Structured offerings infused with geometry, art deco, tonal, softer hues, strong shoulder pads, lehenga saris, flattering shapes form the core. Intricate handwork, blazers with shararas sans Indian motifs. Rather she serenaded the Eiffel tower to buildings in Byculla, and not the predictable paisleys. “Deconstructed florals, break down the set patterns to create new ones has been the process we follow, this year we channel the theme of celebration after years of darkness and anxiety,” says Ritika.
The jaali surface textures, with chiffon, net, georgettes, emblazoned with signature bugle beads blends in the colourful thread work. “I was five years old when I knew I wanted to work in fashion, even when I studied in Woodstock, boarding in Mussoorie, the vision was clear. Indian wear is quite dynamic, where Western sensibilities have entered the Indian space, with greater exposure levels due to travel and social media. I would have to say Bollywood is a game changer and the reach of stars cannot be discounted,” she concludes.

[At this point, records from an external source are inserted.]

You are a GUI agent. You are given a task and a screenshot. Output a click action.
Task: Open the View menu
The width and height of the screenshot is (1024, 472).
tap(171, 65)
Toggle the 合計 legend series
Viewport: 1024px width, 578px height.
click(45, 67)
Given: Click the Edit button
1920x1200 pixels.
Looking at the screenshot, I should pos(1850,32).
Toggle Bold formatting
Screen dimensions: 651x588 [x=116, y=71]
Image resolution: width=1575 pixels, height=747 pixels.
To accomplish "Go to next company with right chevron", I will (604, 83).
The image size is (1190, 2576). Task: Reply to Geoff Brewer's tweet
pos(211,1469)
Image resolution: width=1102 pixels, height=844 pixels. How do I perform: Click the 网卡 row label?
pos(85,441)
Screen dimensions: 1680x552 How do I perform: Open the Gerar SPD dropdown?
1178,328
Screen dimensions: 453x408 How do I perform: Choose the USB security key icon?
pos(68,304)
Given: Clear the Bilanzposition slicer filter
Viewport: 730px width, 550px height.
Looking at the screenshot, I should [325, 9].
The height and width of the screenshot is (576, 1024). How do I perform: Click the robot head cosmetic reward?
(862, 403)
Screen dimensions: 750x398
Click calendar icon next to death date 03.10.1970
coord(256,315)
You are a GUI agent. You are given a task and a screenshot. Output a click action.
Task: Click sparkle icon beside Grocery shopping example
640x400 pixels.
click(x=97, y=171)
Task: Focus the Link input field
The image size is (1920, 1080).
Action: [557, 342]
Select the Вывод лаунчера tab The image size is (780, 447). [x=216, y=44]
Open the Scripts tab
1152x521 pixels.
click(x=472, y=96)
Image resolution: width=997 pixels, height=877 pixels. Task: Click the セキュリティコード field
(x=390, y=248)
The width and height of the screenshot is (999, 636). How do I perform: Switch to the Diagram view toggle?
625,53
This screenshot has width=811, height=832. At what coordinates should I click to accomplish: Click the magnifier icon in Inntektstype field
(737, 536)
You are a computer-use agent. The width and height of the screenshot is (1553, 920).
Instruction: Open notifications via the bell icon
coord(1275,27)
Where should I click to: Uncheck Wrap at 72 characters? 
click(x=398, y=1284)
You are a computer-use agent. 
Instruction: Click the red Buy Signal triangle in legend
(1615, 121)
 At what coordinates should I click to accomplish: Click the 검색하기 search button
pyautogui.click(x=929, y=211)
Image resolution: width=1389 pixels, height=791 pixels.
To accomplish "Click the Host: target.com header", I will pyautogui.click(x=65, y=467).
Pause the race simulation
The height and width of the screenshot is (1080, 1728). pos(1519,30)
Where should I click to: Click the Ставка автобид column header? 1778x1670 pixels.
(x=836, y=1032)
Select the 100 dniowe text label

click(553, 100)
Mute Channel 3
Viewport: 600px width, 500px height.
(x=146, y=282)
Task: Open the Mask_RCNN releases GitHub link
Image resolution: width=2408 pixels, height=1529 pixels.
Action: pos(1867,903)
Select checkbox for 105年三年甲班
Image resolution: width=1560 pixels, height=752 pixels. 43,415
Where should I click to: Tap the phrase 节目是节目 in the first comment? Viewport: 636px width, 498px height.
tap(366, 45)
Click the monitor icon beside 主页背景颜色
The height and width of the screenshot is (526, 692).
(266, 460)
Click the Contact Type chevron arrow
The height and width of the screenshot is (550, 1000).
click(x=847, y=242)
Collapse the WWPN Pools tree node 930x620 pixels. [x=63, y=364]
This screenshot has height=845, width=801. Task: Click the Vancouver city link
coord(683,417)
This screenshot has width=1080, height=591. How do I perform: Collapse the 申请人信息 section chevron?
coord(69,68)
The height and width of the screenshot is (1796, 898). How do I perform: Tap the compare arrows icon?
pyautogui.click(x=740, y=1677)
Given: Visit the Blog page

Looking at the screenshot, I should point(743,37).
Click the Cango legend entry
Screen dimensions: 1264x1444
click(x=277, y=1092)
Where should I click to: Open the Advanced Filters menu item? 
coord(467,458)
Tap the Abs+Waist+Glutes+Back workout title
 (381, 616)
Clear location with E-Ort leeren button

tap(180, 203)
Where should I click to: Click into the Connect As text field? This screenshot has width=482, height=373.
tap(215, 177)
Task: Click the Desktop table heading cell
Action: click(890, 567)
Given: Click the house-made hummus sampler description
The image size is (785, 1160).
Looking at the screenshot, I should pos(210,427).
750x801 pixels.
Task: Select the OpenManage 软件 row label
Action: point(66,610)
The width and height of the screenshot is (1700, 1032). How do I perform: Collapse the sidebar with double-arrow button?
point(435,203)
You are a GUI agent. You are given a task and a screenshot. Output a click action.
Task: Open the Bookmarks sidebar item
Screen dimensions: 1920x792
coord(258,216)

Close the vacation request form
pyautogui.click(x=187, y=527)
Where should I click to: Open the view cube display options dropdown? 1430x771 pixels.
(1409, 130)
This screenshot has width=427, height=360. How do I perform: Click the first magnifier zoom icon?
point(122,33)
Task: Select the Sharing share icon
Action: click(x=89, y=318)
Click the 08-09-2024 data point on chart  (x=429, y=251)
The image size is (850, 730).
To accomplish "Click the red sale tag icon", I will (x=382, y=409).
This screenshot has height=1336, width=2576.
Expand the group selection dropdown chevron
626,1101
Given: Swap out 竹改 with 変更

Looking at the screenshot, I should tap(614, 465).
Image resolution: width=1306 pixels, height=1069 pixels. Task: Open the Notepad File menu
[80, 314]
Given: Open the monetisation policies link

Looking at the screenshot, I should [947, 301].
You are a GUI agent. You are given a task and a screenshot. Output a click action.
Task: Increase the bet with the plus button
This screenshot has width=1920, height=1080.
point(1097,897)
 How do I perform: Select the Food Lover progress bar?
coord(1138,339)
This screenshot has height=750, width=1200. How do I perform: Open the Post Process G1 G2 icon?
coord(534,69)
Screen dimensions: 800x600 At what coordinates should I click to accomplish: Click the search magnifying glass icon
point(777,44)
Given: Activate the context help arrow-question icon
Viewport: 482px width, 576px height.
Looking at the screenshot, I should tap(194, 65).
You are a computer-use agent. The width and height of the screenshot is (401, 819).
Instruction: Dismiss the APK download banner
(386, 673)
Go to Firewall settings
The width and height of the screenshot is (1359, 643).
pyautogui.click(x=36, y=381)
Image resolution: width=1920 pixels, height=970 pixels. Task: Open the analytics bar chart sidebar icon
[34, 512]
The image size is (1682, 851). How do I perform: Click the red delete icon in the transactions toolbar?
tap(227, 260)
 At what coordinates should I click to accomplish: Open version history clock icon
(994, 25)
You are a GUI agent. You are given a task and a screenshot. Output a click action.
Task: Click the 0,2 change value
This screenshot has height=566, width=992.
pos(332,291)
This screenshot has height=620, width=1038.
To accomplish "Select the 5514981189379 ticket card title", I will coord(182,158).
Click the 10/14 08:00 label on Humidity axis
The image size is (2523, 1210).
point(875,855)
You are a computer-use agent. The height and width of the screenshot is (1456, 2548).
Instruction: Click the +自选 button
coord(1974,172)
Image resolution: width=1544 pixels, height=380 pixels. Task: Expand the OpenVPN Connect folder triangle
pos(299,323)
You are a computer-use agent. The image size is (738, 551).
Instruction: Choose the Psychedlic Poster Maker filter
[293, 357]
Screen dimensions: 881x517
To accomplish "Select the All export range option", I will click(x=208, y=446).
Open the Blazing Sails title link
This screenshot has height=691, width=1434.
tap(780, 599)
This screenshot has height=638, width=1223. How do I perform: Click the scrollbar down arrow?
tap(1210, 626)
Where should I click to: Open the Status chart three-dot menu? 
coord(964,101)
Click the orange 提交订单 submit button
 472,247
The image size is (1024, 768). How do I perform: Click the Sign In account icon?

“Experience is the biggest teacher”
Eight years back inspired by her mother’s creative genius, Bhumika Sharma, who comes from a business family which exports spices, was initiated into this by design not by accident. Even though the self-taught designer pursued a degree in commerce from Delhi University her heart was in fashion. Pernia’s Pop Up shop was her first outing, in 2015, and embroideries her forte, as her mom ran a shawl production unit. “My mom was an interior designer and had a remarkable understanding of colours, finish and quality, which she never professionally pursued as she wanted to concentrate on our upbringing. I travelled with her to various exhibitions where her odhnis won a fan following,” she smiles adding, “my dad would often tell me experience is the biggest teacher. Now I can deal with pressure better and not get overwhelmed by it, the journey makes you stronger.”
Enjoying the process of making swatches, she wanted to learn the business aspect as well, Pearl Academy proved to be a great resource for fashion marketing. Big on prints and overlaid with embroidery, combined with French knots and pearls, as well as digital printing her ensembles are modern but exude a youthful energy. Silk organzas give you the freedom to innovate, with Victorian prints, ivories and paisleys being her signature.
This is in continuation of her “Gulbahar” line showcased last season, updated with mirror work, silver and gold accents. “Young audiences like to dress easily, the pre-stitched sari offers that comfort, but the most striking part is the addition of bold fabric belts that accentuate the appeal of the ensemble,” she confirms. Anarkalis which can be worn as dresses, slip on pants and tops, cape sets as well as skirts with embellished bustiers along with jackets and shararas which can be mixed and matched with an existing wardrobe offer multiplicity of use.
“Post-Covid there is a huge appreciation for dressing up even if it is just a dinner date, pooja, wedding due to the repression for two years and the severity of the lockdown. It is easy to get lost in the sea of designers, but the effort has always been to maintain my individuality,” she concludes.